Acclaimed for bringing Eastern music to the West, Indian musician Ravi Shankar is returning to the stage – and for the first time in five years he’ll be joined by his daughter and disciple, Anoushka. It’s a reunion with special significance since the 92-year-old Encinitas resident recently had a health scare that left him in intensive care. An undisputed sitar virtuoso who taught the likes of George Harrison to play the instrument, Shankar will take the stage of the Long Beach Terrace Theater this Sunday night, November 4. But before then, we caught up with him and his wife, Sukanya Rajan, who chatted about his music, his foundation, and what inspires him.
How do you feel about being back on stage?
SR: He suffered from heart failure and pneumonia. He was in intensive care for two months so this is really a miracle.
RS: This is really a memorable time because of my condition. It’s also special to be performing in my hometown. Since 1956, I performed on my own all over the world and I’ve loved this area so much.

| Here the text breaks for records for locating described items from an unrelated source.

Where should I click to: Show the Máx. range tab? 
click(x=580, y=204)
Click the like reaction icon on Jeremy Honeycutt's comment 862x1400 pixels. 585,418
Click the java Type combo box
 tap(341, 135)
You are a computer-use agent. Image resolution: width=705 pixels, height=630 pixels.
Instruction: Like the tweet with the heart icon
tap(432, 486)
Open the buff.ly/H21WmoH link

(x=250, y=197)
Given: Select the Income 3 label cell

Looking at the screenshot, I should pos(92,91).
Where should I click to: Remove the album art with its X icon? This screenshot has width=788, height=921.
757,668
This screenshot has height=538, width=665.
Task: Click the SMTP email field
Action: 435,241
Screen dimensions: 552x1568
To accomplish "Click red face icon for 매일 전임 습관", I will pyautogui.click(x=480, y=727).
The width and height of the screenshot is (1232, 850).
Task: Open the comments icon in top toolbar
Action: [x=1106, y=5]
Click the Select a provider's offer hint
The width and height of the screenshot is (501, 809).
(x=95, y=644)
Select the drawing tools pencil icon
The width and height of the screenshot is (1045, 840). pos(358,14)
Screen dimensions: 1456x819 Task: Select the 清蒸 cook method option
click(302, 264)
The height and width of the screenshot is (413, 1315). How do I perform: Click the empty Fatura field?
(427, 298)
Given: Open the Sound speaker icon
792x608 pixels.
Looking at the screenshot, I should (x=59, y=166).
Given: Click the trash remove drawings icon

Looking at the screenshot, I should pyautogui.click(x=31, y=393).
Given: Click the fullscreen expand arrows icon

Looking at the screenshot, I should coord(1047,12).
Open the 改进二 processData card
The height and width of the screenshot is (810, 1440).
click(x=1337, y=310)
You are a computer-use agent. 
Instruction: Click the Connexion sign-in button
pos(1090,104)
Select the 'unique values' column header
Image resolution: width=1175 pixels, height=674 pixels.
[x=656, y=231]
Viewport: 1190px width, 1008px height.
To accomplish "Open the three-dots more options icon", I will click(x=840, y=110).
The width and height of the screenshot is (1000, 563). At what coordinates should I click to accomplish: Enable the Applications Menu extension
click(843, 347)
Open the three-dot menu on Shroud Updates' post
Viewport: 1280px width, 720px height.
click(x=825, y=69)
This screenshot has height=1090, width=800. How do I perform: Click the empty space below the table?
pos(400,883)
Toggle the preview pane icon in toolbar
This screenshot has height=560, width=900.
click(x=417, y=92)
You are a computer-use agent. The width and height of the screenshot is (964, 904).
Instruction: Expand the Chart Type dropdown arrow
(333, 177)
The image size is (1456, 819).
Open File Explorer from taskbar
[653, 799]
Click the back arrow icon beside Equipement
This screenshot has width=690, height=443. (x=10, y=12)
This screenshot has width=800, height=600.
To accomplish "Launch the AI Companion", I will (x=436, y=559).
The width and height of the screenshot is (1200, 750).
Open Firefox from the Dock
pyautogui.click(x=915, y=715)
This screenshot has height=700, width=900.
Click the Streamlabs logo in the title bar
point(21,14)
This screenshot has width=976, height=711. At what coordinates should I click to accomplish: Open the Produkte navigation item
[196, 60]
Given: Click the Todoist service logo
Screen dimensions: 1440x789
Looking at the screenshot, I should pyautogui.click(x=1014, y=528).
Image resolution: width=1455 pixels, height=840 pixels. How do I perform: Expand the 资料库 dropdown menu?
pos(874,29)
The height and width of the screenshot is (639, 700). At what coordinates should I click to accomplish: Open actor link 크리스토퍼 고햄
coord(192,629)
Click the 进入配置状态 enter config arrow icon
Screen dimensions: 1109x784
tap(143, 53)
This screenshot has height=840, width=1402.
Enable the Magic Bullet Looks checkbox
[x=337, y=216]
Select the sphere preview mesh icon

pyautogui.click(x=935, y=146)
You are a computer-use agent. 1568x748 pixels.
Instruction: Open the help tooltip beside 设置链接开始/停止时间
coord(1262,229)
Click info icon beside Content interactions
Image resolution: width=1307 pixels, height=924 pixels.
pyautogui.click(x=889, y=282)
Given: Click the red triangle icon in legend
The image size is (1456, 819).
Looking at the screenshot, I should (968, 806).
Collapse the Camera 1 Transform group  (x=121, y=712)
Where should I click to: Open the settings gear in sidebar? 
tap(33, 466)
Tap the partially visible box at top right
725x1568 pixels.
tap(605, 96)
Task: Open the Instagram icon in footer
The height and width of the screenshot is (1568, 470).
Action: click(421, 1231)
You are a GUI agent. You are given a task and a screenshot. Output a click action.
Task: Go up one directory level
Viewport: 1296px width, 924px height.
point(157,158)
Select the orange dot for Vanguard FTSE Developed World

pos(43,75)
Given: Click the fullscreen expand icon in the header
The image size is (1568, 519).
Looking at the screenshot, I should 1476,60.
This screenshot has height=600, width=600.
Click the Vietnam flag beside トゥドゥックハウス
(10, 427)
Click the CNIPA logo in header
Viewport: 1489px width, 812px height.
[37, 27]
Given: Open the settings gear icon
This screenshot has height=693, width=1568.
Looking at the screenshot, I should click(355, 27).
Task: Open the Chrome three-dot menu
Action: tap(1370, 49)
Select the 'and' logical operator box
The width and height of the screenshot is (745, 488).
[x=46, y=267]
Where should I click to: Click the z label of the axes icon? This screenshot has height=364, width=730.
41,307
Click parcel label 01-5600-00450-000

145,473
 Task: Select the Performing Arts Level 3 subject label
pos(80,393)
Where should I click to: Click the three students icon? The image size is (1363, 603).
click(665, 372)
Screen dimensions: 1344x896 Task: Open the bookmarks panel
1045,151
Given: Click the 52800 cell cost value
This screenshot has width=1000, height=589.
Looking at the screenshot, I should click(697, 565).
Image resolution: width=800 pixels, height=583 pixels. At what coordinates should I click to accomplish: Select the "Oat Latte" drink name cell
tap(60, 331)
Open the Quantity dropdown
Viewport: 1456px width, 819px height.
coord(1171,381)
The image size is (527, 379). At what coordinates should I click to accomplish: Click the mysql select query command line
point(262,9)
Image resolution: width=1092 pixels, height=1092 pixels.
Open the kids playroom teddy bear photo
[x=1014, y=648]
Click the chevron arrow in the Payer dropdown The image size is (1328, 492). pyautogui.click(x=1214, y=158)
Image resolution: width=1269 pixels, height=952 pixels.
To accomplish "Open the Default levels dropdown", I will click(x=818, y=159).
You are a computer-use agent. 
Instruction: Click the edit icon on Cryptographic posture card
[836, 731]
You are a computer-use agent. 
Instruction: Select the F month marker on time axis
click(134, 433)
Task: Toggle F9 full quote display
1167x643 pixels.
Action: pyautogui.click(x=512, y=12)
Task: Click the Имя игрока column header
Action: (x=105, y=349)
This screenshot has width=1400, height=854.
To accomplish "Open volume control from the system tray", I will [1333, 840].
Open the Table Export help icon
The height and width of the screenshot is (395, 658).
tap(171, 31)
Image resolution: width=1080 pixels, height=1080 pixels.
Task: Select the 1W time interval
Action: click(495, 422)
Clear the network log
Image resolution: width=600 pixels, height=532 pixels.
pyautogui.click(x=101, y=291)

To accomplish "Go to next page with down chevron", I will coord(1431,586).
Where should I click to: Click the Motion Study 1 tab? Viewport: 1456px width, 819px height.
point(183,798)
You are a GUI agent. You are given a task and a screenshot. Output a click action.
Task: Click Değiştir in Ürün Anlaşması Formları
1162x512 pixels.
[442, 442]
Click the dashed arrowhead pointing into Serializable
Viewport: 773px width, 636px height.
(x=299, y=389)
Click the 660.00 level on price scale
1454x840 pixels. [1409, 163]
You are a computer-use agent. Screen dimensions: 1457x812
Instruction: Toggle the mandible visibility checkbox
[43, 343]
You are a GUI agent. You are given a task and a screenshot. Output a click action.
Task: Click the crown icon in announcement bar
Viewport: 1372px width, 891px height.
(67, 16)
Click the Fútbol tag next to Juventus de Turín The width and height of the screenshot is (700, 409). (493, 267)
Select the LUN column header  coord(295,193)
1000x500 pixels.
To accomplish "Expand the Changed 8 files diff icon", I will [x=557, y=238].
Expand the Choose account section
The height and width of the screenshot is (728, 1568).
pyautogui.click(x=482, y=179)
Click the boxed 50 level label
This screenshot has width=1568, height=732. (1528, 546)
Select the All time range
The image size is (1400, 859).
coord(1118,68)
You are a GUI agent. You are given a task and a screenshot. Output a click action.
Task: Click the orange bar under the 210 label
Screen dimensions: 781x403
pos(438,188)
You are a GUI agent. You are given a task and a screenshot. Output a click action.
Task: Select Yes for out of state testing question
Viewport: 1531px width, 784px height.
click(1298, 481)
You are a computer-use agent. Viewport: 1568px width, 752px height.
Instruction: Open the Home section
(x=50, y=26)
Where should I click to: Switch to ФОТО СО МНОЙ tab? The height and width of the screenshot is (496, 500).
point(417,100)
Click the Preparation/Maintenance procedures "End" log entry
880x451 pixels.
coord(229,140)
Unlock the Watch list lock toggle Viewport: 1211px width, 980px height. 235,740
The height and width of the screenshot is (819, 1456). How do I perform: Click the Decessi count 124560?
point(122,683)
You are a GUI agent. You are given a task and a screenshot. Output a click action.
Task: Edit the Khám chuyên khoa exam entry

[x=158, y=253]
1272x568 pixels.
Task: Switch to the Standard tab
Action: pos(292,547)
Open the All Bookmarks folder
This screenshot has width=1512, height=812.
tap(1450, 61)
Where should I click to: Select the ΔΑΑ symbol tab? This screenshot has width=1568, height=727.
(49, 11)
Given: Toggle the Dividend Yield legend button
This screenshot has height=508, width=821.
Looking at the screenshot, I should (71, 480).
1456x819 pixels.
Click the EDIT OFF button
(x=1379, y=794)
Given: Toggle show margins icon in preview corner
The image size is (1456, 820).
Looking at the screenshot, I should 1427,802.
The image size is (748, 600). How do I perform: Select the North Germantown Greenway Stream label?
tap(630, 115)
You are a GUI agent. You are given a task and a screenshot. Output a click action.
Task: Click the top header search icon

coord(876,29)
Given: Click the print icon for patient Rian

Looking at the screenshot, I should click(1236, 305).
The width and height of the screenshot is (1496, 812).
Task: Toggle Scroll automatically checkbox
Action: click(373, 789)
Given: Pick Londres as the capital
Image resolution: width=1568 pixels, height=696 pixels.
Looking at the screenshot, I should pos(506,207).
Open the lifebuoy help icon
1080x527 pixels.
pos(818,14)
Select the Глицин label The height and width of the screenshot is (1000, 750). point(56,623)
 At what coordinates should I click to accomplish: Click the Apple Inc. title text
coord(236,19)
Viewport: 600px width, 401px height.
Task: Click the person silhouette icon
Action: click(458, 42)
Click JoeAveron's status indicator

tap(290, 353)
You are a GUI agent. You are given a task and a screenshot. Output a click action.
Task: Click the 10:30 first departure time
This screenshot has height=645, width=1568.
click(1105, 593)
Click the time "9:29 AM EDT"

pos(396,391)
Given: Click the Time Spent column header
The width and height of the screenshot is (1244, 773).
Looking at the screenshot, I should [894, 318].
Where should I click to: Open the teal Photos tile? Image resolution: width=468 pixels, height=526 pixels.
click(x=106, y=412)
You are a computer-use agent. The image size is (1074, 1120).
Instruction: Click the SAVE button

How do you feel about performing with your daughter?
RS: It is the ultimate pleasure. She is like an extension of myself. It’s a tremendous joy to work with her. She’s my best disciple and I’m very proud of her.
SR: She lives in England, so this is rare. It hasn’t happened since 2007. They improvise together. Even though she’s been performing with him all her life, he always surprises her. She’s always caught off-guard, it’s a challenge to accompany him.
How would you describe your style of music to new listeners?
RS: I always improvise and don’t think very much beforehand about what I’m going to play. I will be performing special ragas [melodies] I have not performed before. I love [improvising], it’s my specialty. For any new listener I would say it’s not pop or rock, but we have classical Indian music. We play melodies, ragas — there are thousands of ragas and we choose three or four of them — different talas, rhythm cycles. The listener needs to be open-minded, and I can assure them they won’t be disappointed.
What is your inspiration?
RS: I feel strongly the vibration of the people who are there, even if I don’t see them. The love and intensity gets into our music, and I feel connected. My big joy at present is my little grandson Zubin, my daughter Anoushka’s son. He’s such a joy. He’s named after Zubin Mehta, my great friend.
The concert is meant to bring awareness to the Ravi Shankar Foundation. Could you tell us more about it?
SR: The foundation started in 1997. There is a beautiful center in Delhi, India, where upcoming musicians and dancers come to show their art. We aim to take music more into schools and introduce it to children here in the US. We have an archive and recording studio there and we have a festival every year. The festival is about three to four days in February. We called it the George Harrison Festival after he passed away.
RS: George was a student, friend, and son. I started teaching him the sitar and he got into studying Indian philosophy and religion. We produced the concert of Bangladesh; it was the one big thing we did together.